Women in New Jersey and nationwide may have an increased chance of suffering a workplace injury due to mental health issues. A recent study, which was published in the Journal of Occupational and Environmental Medicine, was conducted by researchers from the Colorado School of Public Health’s Center for Health and Pinnacol Assurance, a workers compensation insurer.

For the study, researchers analyzed workers compensation claims data from 314 Colorado businesses. The data included nearly 17,000 employees who worked in a range of professions. The study found that while men were more likely to suffer workplace injuries overall, women were more likely to suffer injuries after reporting mental health issues like depression, anxiety and fatigue. In fact, nearly 60 percent of women who were injured on the job reported suffering a mental health problem prior to their injury. Only 33 percent of men reported a mental health issue before suffering a workplace injury.

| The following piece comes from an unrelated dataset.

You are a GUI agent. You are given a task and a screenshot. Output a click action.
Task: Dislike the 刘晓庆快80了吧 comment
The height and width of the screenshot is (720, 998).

The authors of the study said their findings show that employers must consider their employees’ safety, health and well-being when developing workplace safety policies. However, the authors also noted that more research must be done to determine why women are more likely to suffer mental health-related workplace injuries than men. One possible explanation is that men tend to admit fewer overall health concerns than women. Another possibility is that women face different workplace and home stresses than men.

Women and men who suffer work-related injuries are typically eligible to file for workers compensation benefits, which may provide medical expenses and wage replacement payments. Many workers find it helpful to discuss their case with an attorney before filing their claim. An attorney may also provide assistance if a claim is denied.